Pagination is a technique in APIs to manage and retrieve large data sets efficiently. When an API response contains many items, the server divides the data into smaller, manageable subsets called "pages." These pages are then returned one at a time to the client, allowing developers to control the amount of data they retrieve and reducing the impact on performance.
Pagination works in the following manner: When a client makes a request to a server, instead of sending all the data at once, the server sends a "page" with a specific number of results and provides a way for the client to request the next set of data. This reduces the load on the server and improves the user experience by providing faster response times.
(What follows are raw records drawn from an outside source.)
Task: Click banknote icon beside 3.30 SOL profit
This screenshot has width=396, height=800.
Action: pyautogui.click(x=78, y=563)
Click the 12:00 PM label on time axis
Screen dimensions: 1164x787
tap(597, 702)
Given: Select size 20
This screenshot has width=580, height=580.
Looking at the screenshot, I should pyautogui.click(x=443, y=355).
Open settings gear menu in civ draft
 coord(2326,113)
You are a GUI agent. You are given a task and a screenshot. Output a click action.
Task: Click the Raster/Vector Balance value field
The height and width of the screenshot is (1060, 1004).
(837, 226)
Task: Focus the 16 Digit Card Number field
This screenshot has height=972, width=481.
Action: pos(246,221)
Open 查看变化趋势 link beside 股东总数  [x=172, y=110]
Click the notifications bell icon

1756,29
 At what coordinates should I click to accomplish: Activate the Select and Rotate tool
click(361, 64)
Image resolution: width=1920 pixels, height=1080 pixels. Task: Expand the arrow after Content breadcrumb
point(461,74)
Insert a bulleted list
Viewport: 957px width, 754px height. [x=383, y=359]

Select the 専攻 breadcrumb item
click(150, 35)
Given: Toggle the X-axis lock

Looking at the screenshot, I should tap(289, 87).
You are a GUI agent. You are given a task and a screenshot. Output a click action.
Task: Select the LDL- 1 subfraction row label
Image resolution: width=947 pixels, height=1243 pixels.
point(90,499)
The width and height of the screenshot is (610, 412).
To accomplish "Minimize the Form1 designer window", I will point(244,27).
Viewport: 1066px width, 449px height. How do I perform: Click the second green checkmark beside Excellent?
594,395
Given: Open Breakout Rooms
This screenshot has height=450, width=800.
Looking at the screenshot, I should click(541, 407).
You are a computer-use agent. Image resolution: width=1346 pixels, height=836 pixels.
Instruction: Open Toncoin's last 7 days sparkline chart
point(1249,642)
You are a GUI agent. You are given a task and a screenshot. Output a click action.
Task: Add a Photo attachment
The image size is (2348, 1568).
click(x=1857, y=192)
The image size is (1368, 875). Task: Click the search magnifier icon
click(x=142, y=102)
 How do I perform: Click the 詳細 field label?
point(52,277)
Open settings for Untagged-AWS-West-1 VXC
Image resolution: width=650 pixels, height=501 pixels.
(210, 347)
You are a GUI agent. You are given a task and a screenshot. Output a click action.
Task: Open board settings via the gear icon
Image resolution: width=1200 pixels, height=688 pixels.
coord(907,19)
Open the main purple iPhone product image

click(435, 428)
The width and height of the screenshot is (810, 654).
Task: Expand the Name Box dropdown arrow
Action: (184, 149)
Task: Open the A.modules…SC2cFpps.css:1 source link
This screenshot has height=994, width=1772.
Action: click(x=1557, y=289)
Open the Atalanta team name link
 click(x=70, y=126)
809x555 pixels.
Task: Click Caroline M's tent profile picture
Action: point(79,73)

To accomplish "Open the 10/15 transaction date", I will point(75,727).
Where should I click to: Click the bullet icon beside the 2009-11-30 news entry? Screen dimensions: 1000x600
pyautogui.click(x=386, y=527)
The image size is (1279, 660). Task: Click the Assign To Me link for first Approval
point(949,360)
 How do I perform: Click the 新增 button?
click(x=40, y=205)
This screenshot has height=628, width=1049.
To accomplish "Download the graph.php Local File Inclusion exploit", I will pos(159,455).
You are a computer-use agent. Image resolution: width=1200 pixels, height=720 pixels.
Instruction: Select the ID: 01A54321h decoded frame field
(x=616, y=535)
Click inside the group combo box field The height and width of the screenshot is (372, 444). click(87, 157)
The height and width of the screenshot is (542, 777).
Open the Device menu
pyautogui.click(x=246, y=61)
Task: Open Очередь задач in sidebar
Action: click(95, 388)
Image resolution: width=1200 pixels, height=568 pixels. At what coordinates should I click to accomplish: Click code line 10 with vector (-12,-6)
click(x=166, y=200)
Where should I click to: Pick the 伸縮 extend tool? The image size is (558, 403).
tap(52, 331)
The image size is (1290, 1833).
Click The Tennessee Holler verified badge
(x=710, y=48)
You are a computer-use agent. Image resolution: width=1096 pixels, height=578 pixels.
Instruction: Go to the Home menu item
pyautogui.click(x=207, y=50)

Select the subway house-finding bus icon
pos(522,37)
There are several ways to implement pagination, but OneTrust uses the following methods: Page-Based Pagination (also known as Offset Pagination) and Request Continuation-Based Pagination (also known as Keyset Pagination or Cursor Pagination). In the context of OneTrust APIs, pagination is commonly employed to handle scenarios where the volume of data is significant, such as retrieving consent transactions or data subject profiles. OneTrust's approaches to pagination are detailed further below.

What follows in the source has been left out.